Пламя вспыхнуло, и голова старого волшебника исчезла.
– Какой же вы лжец, профессор! – в сердцах сказала Гермиона.
– Да неужели?
Гермиона вздрогнула от неожиданно прозвучавшего за спиной голоса Сириуса. Она тут же обернулась и увидела его стоящим в дверях гостиной, всклокоченного и откровенно усталого. Между тем он напряженно, подозрительно смотрел на нее.
– И что же заставило тебя так думать? – спросил он, и на его губах заиграло подобие улыбки.
Гермиона нервно сглотнула, чувствуя, как ее бросает в жар.

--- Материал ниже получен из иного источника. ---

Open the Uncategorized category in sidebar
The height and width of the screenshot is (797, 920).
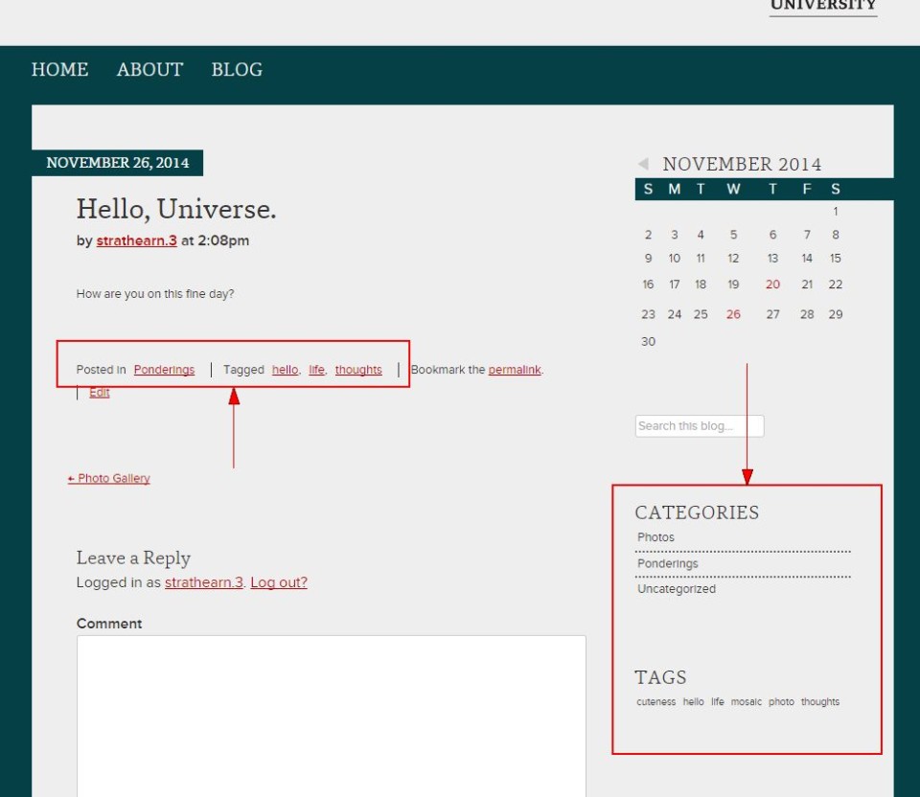pos(677,589)
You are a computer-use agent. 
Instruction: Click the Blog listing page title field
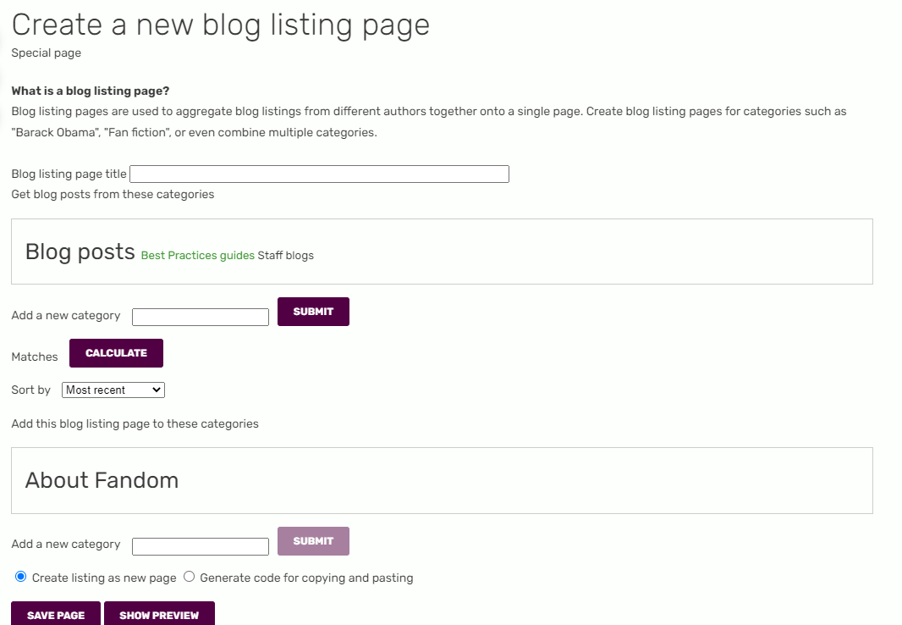[319, 174]
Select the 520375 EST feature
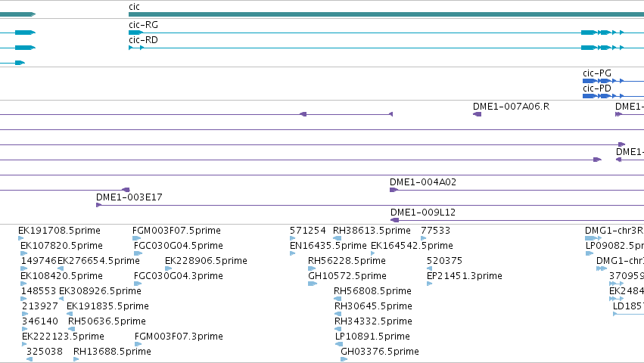This screenshot has height=363, width=644. [x=430, y=268]
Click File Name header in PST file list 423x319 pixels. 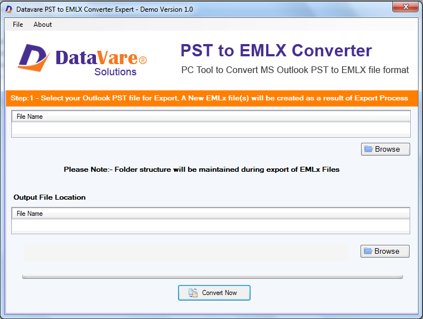[30, 117]
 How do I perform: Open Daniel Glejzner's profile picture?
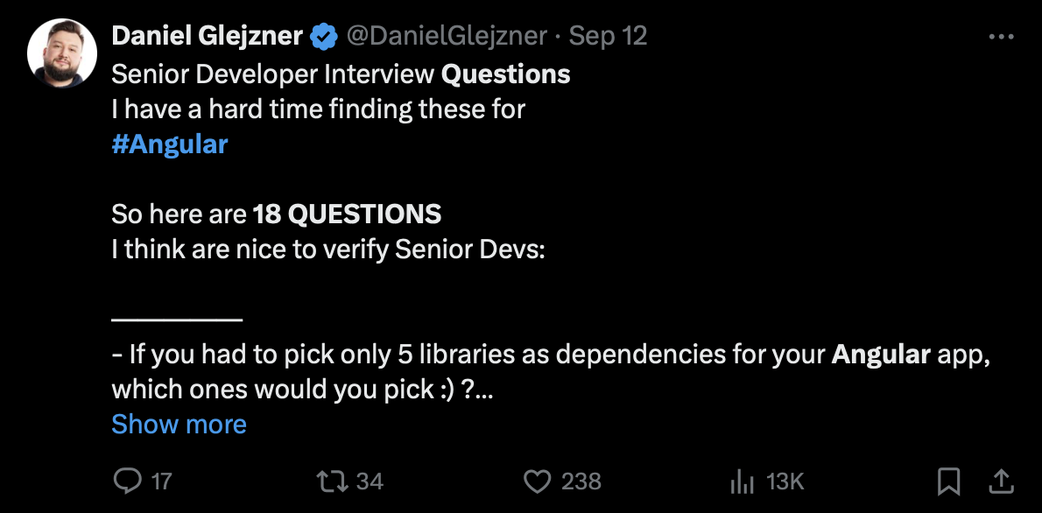coord(61,53)
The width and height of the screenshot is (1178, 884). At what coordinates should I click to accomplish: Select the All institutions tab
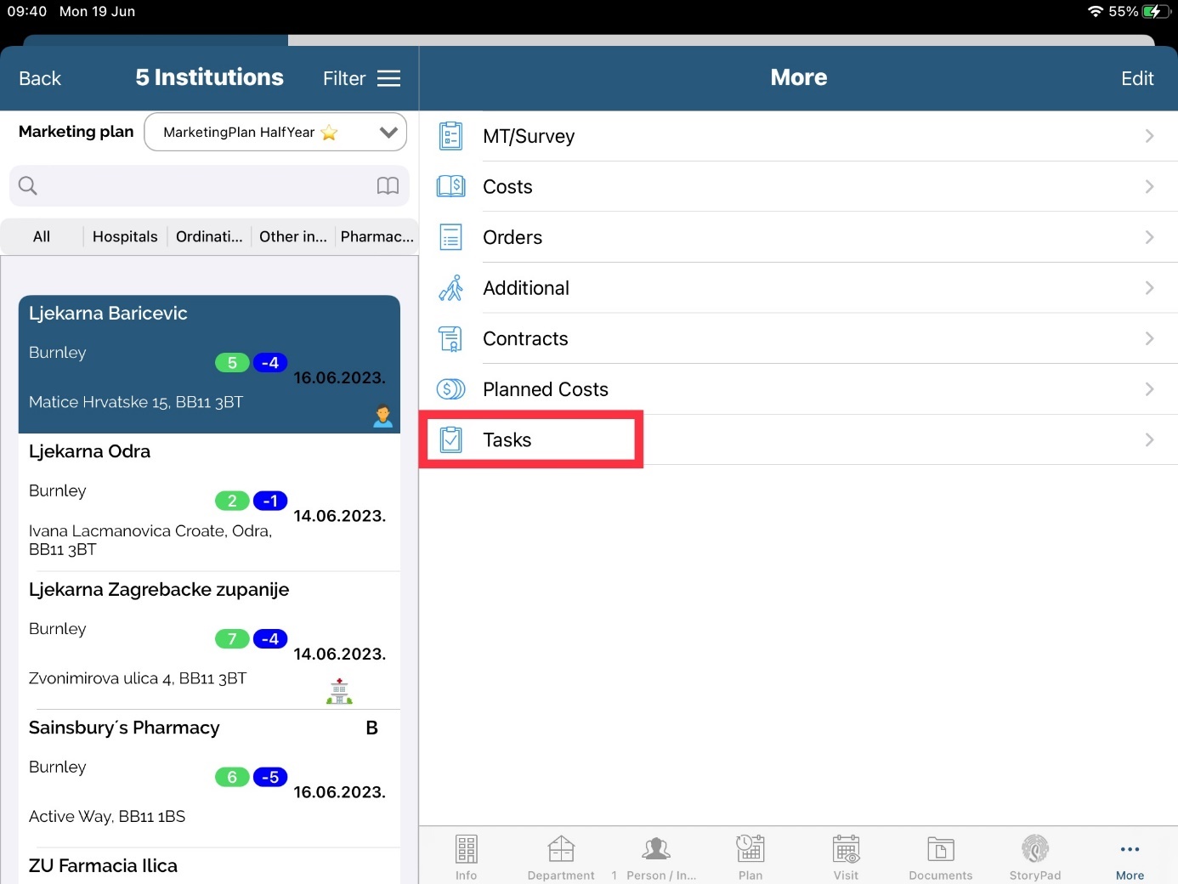(x=42, y=236)
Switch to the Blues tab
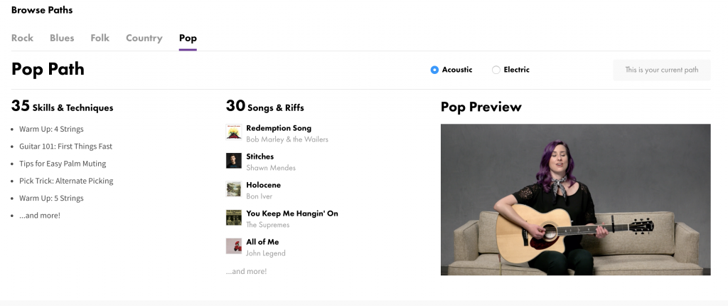The height and width of the screenshot is (306, 728). 62,38
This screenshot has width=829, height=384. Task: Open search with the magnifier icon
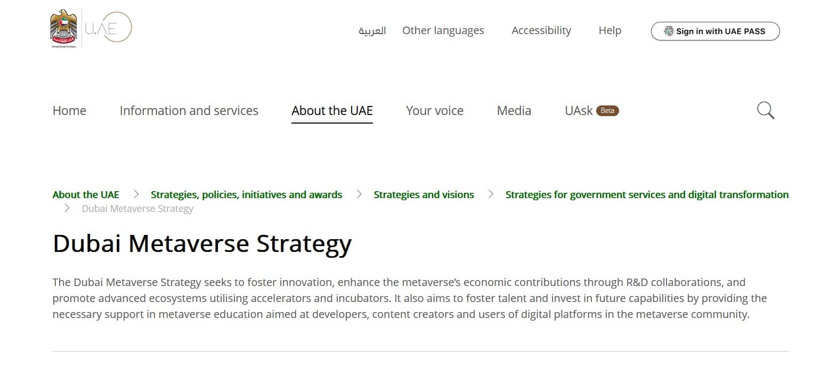tap(765, 111)
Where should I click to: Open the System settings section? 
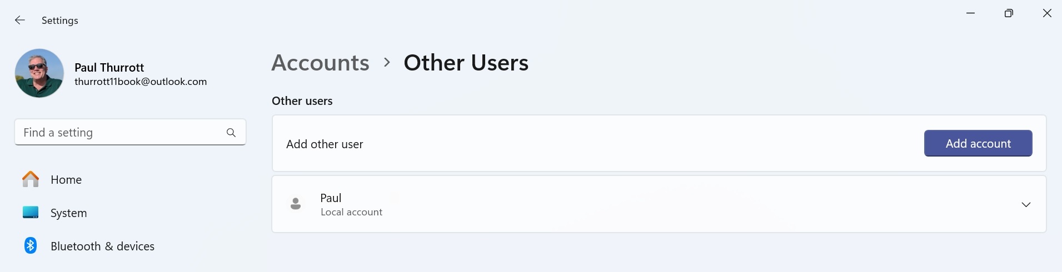coord(68,213)
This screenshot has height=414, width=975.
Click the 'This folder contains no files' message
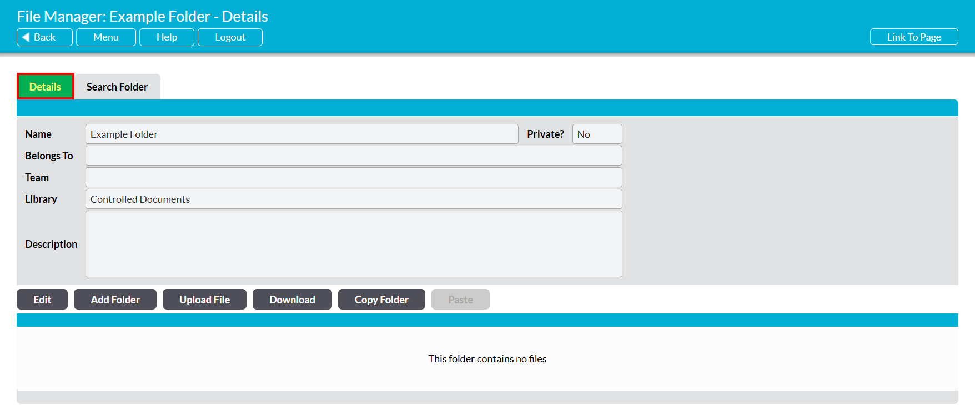pos(487,359)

– Я знаю, что он мог дать вам свободу, – ответила она, справившись с собой.
– И как же? – Сириус подошел к ней вплотную, чуть наклонил голову, с любопытством изучая ее.
– Он занимал пост главы Визенгамота и обладал правом взять волшебника, признанного преступником, под свою защиту, и потребовать пересмотра дела. Я знаю. Я изучала магическое законодательство.
– Он больше не глава Визенгамота, – заметил Сириус, устало сев в кресло.
– Да, он перестал им быть спустя ровно неделю, как вы сбежали из Хогвартса, – тихо сказала Гермиона, и Сириус понял намек.
– Думаешь, это не совпадение? Умница! – Сириус одобрительно хлопнул в ладоши, но вид у него был издевательский. – Старый мерзавец подстраховался, чтобы ему не предъявляли претензий и не задавали неприятных вопросов. Сядь. Поговорим, раз зашел такой разговор.
Гермиона присела на краешек дивана, смущенно сцепив руки в замок. Она нервничала. Она не знала, как вести себя с Сириусом, что делать. Но хуже всего – он ее пугал.
– Во-первых, я рад, что ты не считаешь Дамби великим и добрым Мерлином, – сказал Сириус.
Гермиона хлопнула ресницами. Дамби?!
– Надеюсь, у тебя хватит ума, молчать при нем, как под силенцио. Не смотри ему в глаза – маг его уровня легко влезет в твою голову. Если он поймет, что ты и я не питаем к нему иллюзий, то Гарри мы не увидим. Более того, он сделает все, чтобы избавиться от нас.
– Почему вы так думаете?! – вырвалось у Гермионы. Одно дело считать Альбуса Дамблдора лжецом, который не желает помогать Сириусу, и совсем другое принять без сомнений, что он фактически может вас убить.
– А ты представь, сколько проблем ты ему создашь, рассказав Гарри о главах Визенгамота и их правах. Какая будет реакция у Гарри?
– Гарри будет зол. Очень зол, – пробормотала Гермиона. – Но ему надо сказать.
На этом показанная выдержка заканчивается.